The median age in the town was 41.5 years. 23.1% of residents were under the age of 18; 8.5% were between the ages of 18 and 24; 23.1% were from 25 to 44; 33.4% were from 45 to 64; and 11.8% were 65 years of age or older. The gender makeup of the town was 50.2% male and 49.8% female.

===2000 census===
As of the census of 2000, there were 2,318 people, 877 households, and 637 families residing in the town. The population density was 4,677.5 PD/sqmi. There were 898 housing units at an average density of 1,812.1 /sqmi. The racial makeup of the town was 85.46% White, 7.29% African American, 0.26% Native American, 3.67% Asian, 1.04% from other races, and 2.29% from two or more races. Hispanic or Latino of any race were 5.57% of the population.

There were 877 households, out of which 33.9% had children under the age of 18 living with them, 61.6% were married couples living together, 8.1% had a female householder with no husband present, and 27.3% were non-families. 20.1% of all households were made up of individuals, and 9.6% had someone living alone who was 65 years of age or older. The average household size was 2.63 and the average family size was 2.99.

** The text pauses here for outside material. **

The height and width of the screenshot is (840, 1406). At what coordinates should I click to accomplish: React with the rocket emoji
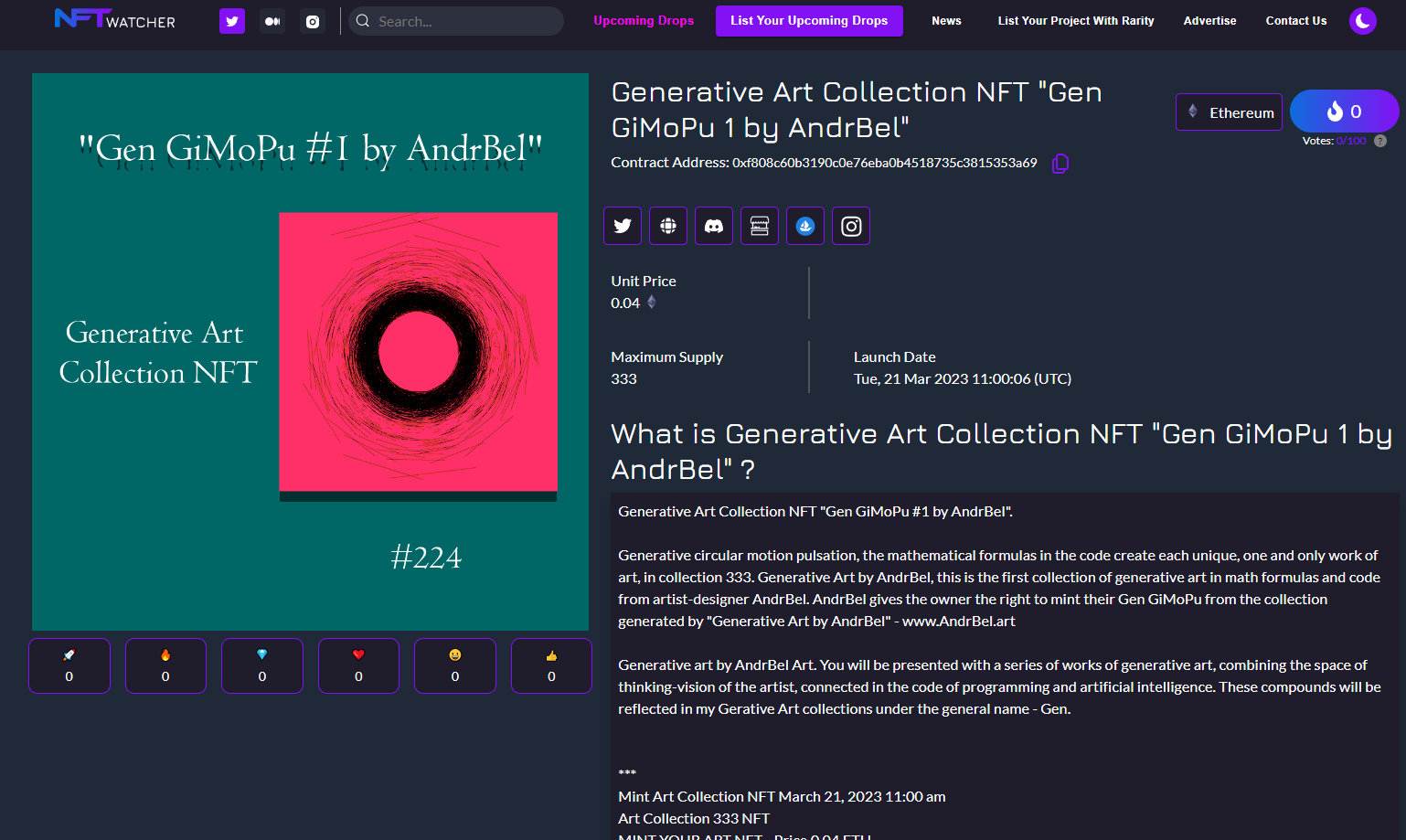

In the town, the population was spread out, with 23.9% under the age of 18, 5.7% from 18 to 24, 26.8% from 25 to 44, 28.3% from 45 to 64, and 15.3% who were 65 years of age or older. The median age was 42 years. For every 100 females, there were 96.3 males. For every 100 females age 18 and over, there were 91.8 males.

The median income for a household in the town was $89,450, and the median income for a family was $96,349. Males had a median income of $62,375 versus $43,083 for females. The per capita income for the town was $40,402. About 1.2% of families and 3.5% of the population were below the poverty line, including 2.9% of those under age 18 and 1.4% of those age 65 or over.
==Notable people==

- James M. Cain, author, The Postman Always Rings Twice, Double Indemnity, Mildred Pierce
- Bill Cobey, former U.S. representative from North Carolina's 4th congressional district and the director of the Jesse Helms Center in Wingate, North Carolina, was reared in University Park, where his father was athletic director of the University of Maryland.
- Parris Glendening, governor of Maryland from 1995 to 2003, called University Park his hometown.
- Jim Henson, creator of The Muppets later used on Sesame Street, grew up in University Park.
- Paul G. Pinsky, former Maryland State Senator (22nd District) currently resides in University Park.
- Morgan Wootten coached at DeMatha Catholic High School in Hyattsville from 1956 to 2002.